Aim of the exercise: What should come back is the data below, word for word, minus any picture.
*** Exercise input Section Begins ***
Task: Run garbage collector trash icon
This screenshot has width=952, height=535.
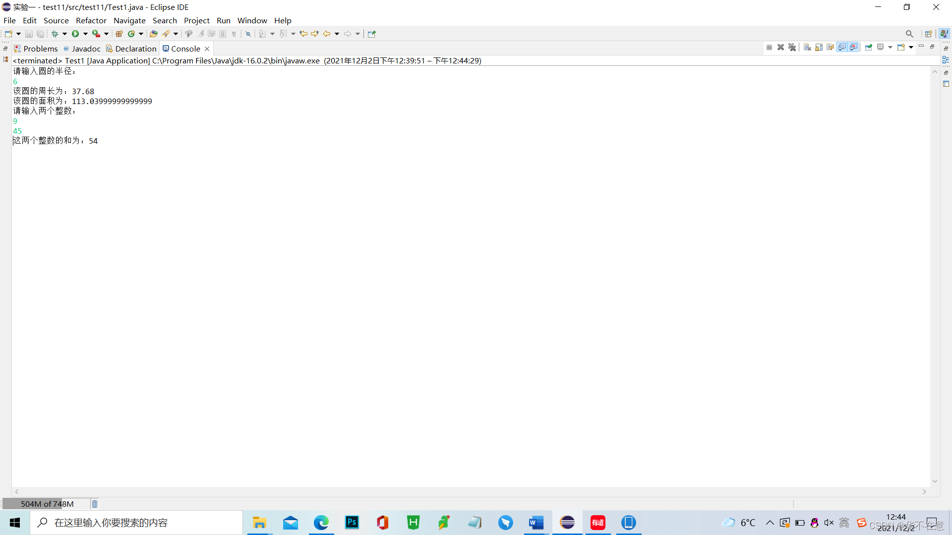Action: coord(95,504)
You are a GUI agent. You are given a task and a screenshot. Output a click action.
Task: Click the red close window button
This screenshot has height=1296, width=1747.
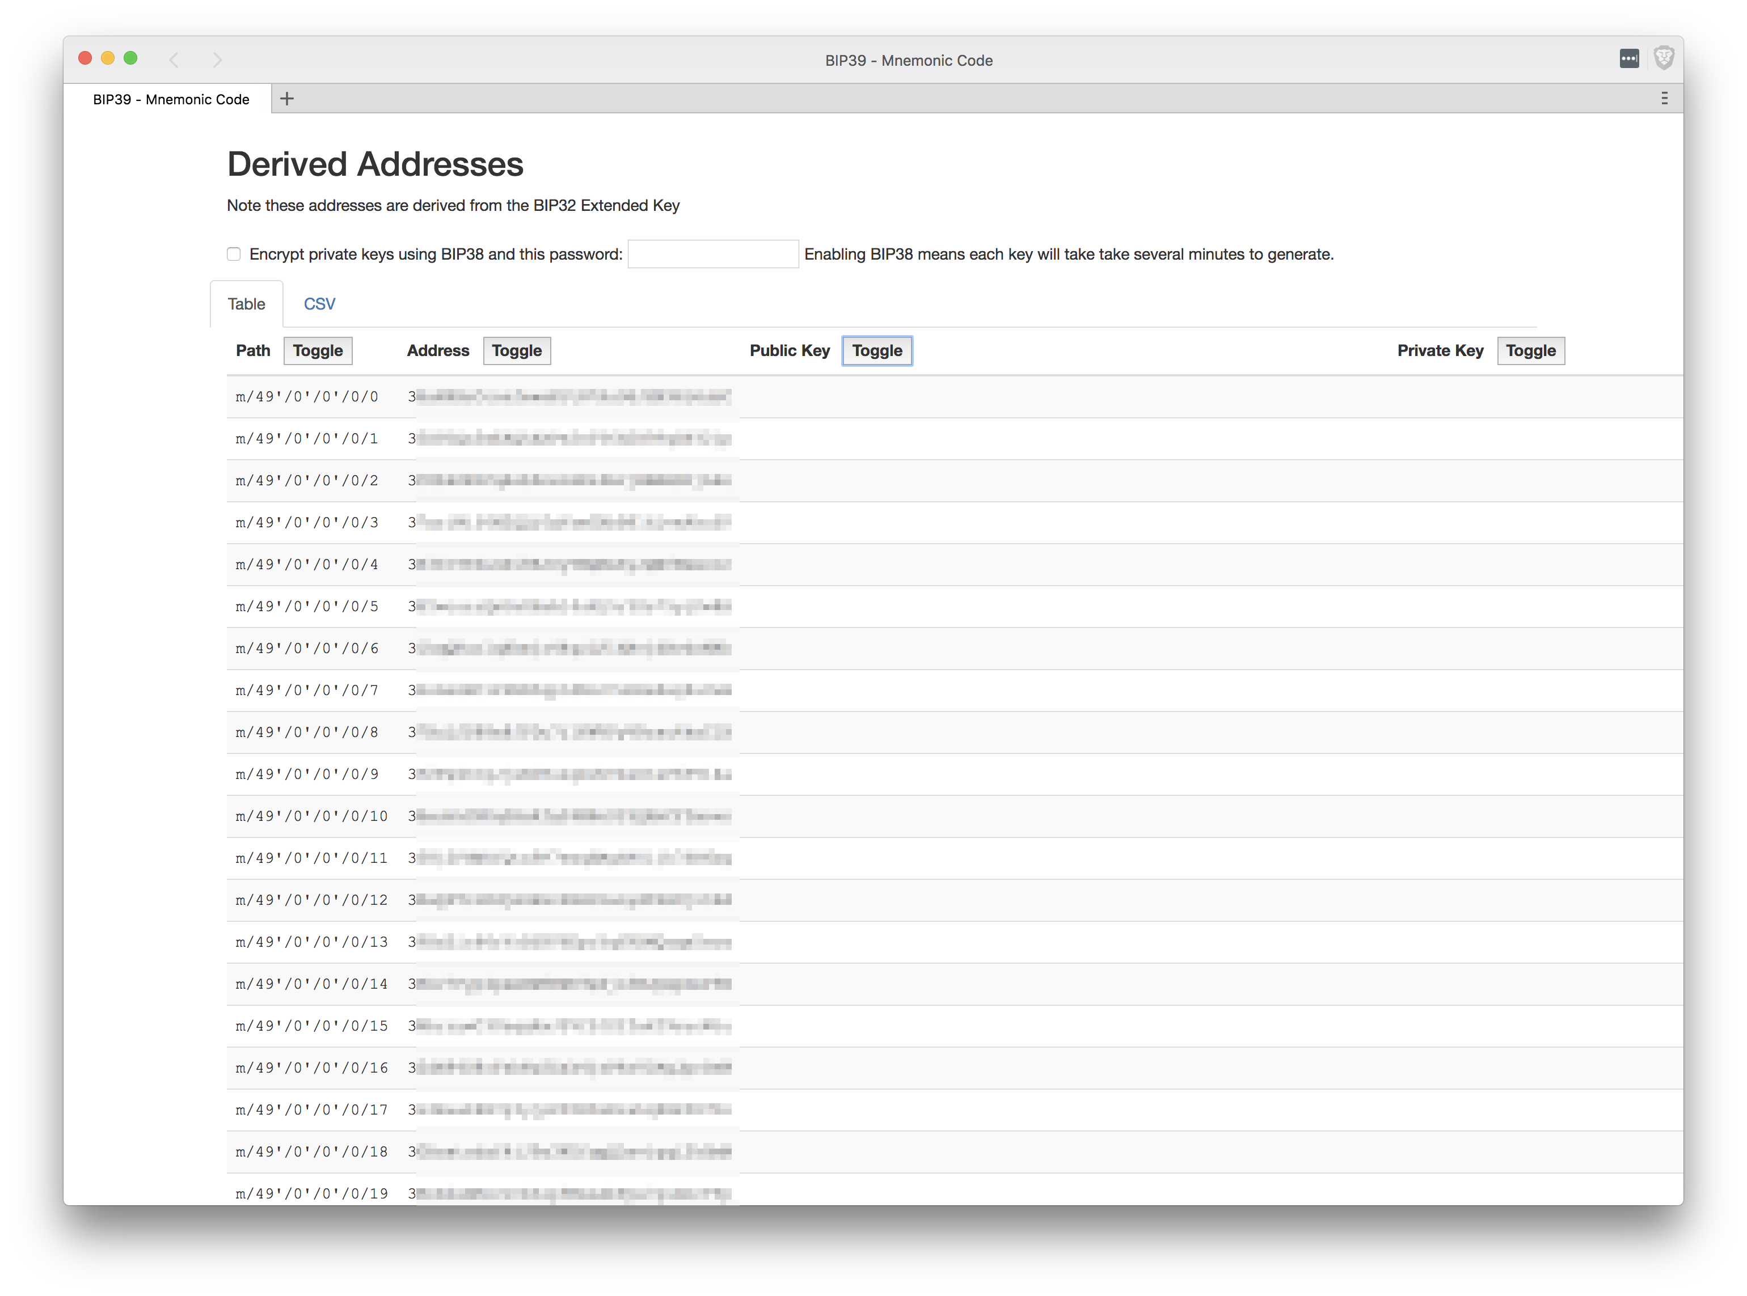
*** Exercise input Section Ends ***
Task solution:
Task: Run garbage collector trash icon
This screenshot has width=952, height=535.
Action: coord(95,504)
You are a GUI agent. You are given a task and a screenshot. Output a click action.
Task: Click the red close window button
This screenshot has height=1296, width=1747.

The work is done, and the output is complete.